General Manager of the Abarth organisation these days is a former member of the Mille Miglia organising team, Sig. Renzo Avideno, President of the reconstituted Company is former Ferrari and Fiat engineer, Aurelio Lampredi, who played such a major part in the conception of Ferrari’s larger V12 motors before he joined Fiat in 1955. Working on the more normal Abarth goods intended air retail sale are approximately 250 people (roughly the same as FAVO when that was established while another 60 personnel are devoted solely to the task of acting as Fiat’s factory competitions department.

Also included in the competitions brief is the study of suitable new Fiat models for competitions; the results of such study could be seen when we called. The 124 Spyder model has reached the end of its competition career— though that’s the last thought that would cross your mind when looking at our pictures, depicting a multitude of spare bodyshells and complete cars—and the successor is to be the boxey 131 saloon.

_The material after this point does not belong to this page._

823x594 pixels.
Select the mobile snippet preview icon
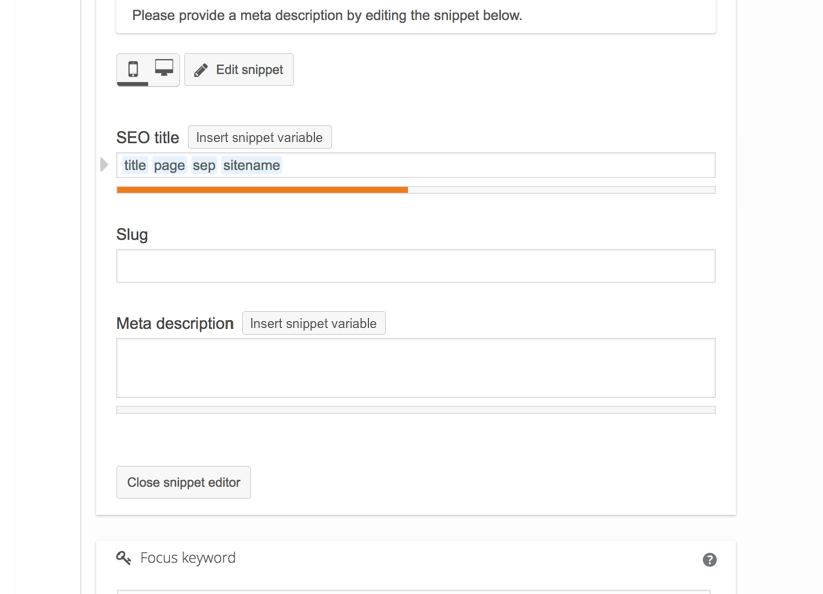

In order to homologate the 131 in the best possible trim, Abarth will produce their own production version. Like the 124 Spyder that it replaces, this special 131 will have an Abarth-manufactured five-speed gearbox, independent strut. rear suspension, ventilated four-wheel disc braking, and a large number of lightweight panels, possibly even extending to Perspex sideglass. The aim is to have the car ready for homologation, and International action,within the European Rally Championship, by March 1st next year. In rallying guise the engine, like the Lancia Beta Coupe’s. a development of the Fiat twin cam unit. should boast 220 horsepower. This will be extracted from a Kugelfischer fuel injected 2-litre, 16-valve engine.

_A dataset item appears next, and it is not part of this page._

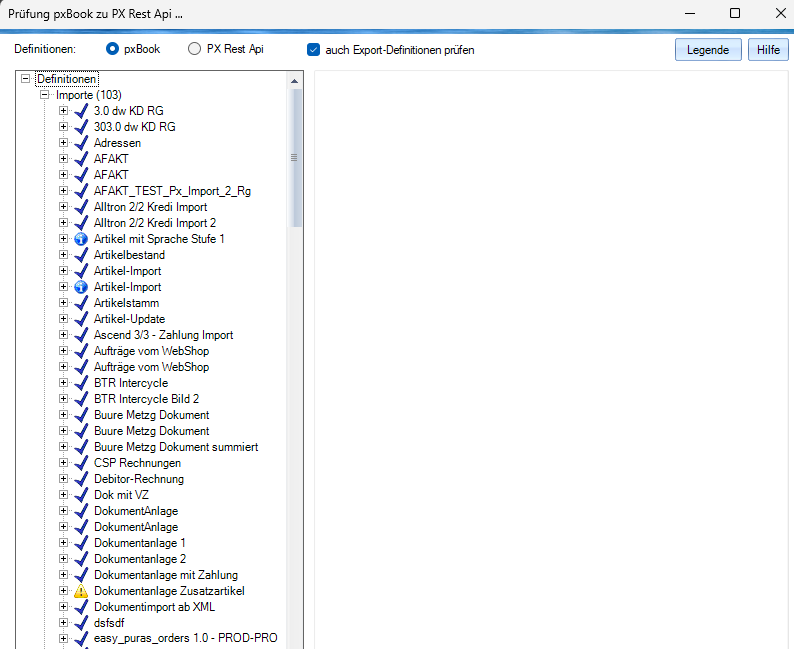
Task: Uncheck auch Export-Definitionen prüfen checkbox
Action: tap(313, 49)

In the recent past Abarth’s name has always been primarily associated in our minds with racing. Remember the dinky, wheel-lifting rear-engine Topolinos with 1-litre engines, as well as Chris Craft’s 2-litre Sports Car title in 1973? The advent of full Fiat control brought a new rallying spirit to the sprawling collection of aircraft-style hangars that comprise Abarth. In 1968 and ’69 Abarth had been involved in some technical support work for Fiat owners using their vehicles in rallying, but by 1970’s Alpine Rally, a team of Fiat-Abarth 125 Twin Canis was entered. In the Following year 147-b.h.p. Group 1 Fiat 125s were campaigned, but it was the introduction of the lightweight Abarth 124 Spyder that gave them the chance to be a little more ambitious in their programmes. The result has been to grasp the European Rally Championship titles for Rafaele Pinto and Maurizio Verini (1972 and ’75 respectively); two Outright wins on the TAP Portugal Rally (scored by Markku Alen and Pinto) and second place in the World Rally Championship (to their stablemates at Lancia) both this year and last.

The background politics to the feud between Lancia and Fiat would make Machiavelli proud of his present-day countrymen. Part of their differences, aside from a proud tradition of independence, comes from their reasons for competing. Lancia have a sporting image to maintain, rather like BMW and Alfa, but Avideno comments that Fiat’s Commitment is to “proving the car’s strength.”

Sig. Avideno continues: “Racing is for those with cars homologated to win outright. We do not have these sort of cars, so we rally. I tell you what I think about the rally regulations: I say rallying should be for the big manufacturers of cars, not the smaller GT-makers. Porsche and Stratos are too sophisticated, and there are those who make these sort of cars only for competitions. I think rallying must be kept for normal cars that you can find anywhere. Also rallying was only on bad roads, now we have it on smooth asphalt too. It’s no good, it’s not natural. For us, it is best on the rough. where the car can be tested to the limits.”

At this point Lampredi interjected that, “For me, I am sure that only Formula One and rallying are getting the bigger crowds in motor sport : the rest are going down, and this is why we cannot get the money for things like sport prototypes”.

For the immediate future this year’s objective is to thoroughly develop the 131. hopefully so that it is capable of taking the major honours the following year. “But, of course”, says Avideno, “we would next like to see a Fiat win the Monte Carlo Rally… and maybe the World Championship!”—JW.